> _PASSAGE TO READ_
━━━━

Things started to go fuzzy around me I drank the juice with shaky hands. After about 15 minutes I began to recover, and headed back to my seat for landing. (Come to think of it, I never did pay for that OJ.)
A little freaked out but feeling better, I deplaned and headed for customs. As I walked through the airport I noticed my left leg was now really hurting. I looked at one of my friends and said, “I must have pulled my calf when we were hiking,” and then continued on my way. We headed home, but the pain became increasingly more severe.
Our flight landed on a Monday, and I spent the next two days dismissing my calf pain as a pulled muscle. But the pain intensified. It felt as though I had a charley horse in my leg. By Thursday I was limping and fidgeting in meetings, trying without success to get comfortable. When I got home that evening I told my boyfriend, Jim, about the pain, and how it was getting worse. He leaned down to massage my leg and as he pressed down, I jumped, and immediately started crying.
It. Hurt. So. Bad.
Jim asked if it could be something else, and I let the scary thought of a blood clot resurface. I told him I was probably being neurotic, but maybe, just maybe…
Like any good millennials would do (I hate that we fall into that category, but here we are), we Googled the symptoms for a blood clot. The list was as follows:
Swelling — no.
Redness — no.
Severe calf pain — yes.
Worsening pain — yes.
Recently immobile or on a plane — yes.
It was around 11:00pm, but we decided it was worth going to the ER. After a blood test, a shot of blood thinner and an ultrasound, doctors confirmed I had indeed developed a blood clot in the deep veins of my calf. Otherwise known as (you can probably guess where this is going) deep vein thrombosis.

━━━━

> _AVAILABLE DATA_
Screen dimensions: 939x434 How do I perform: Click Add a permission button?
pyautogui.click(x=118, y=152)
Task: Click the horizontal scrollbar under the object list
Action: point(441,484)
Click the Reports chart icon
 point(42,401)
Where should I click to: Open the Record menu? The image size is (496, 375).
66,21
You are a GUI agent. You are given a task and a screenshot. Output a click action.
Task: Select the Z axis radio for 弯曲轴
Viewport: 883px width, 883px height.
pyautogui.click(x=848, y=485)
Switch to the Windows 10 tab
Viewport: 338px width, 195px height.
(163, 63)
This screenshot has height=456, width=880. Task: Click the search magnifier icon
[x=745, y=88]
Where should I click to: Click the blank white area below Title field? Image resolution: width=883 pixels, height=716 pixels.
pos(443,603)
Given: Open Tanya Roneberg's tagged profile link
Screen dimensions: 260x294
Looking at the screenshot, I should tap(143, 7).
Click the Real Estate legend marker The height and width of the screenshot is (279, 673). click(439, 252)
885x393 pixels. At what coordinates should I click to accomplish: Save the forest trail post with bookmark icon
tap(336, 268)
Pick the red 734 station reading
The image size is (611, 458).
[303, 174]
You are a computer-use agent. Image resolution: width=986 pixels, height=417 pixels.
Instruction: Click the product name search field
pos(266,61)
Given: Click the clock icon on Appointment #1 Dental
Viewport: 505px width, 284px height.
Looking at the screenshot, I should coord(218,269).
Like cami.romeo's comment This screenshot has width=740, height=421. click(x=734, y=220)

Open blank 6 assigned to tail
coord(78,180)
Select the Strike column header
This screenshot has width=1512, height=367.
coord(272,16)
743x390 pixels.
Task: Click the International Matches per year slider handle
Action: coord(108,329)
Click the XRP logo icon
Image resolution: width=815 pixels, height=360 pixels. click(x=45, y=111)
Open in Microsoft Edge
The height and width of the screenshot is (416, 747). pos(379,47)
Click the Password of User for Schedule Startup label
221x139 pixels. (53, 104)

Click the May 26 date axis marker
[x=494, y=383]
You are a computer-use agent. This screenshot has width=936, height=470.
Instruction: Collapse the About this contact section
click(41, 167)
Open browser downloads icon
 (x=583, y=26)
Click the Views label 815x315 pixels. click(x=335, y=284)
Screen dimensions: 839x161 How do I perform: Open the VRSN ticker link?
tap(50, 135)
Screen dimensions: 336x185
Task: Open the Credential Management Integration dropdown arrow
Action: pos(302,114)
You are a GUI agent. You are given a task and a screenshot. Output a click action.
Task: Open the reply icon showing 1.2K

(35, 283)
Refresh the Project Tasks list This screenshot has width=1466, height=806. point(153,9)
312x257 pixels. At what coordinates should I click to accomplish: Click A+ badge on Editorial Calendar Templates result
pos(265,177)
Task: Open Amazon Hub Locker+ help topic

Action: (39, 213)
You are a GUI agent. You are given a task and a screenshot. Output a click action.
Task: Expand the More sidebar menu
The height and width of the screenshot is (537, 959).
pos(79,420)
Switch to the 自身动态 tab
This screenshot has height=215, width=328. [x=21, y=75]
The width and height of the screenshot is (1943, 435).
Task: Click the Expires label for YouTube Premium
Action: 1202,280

━━━━

> _INSTRUCTIONS_
A. Transcribe the part of the passage about the blood clot starting at "Our flight landed" and ending at "Swelling — no.".
B. In the passage about the blood clot, on what day of the week did the flight land?
The records are separate from the passage about the blood clot.

> _ANSWERS_
A.
Our flight landed on a Monday, and I spent the next two days dismissing my calf pain as a pulled muscle. But the pain intensified. It felt as though I had a charley horse in my leg. By Thursday I was limping and fidgeting in meetings, trying without success to get comfortable. When I got home that evening I told my boyfriend, Jim, about the pain, and how it was getting worse. He leaned down to massage my leg and as he pressed down, I jumped, and immediately started crying.
It. Hurt. So. Bad.
Jim asked if it could be something else, and I let the scary thought of a blood clot resurface. I told him I was probably being neurotic, but maybe, just maybe…
Like any good millennials would do (I hate that we fall into that category, but here we are), we Googled the symptoms for a blood clot. The list was as follows:
Swelling — no.

B. Monday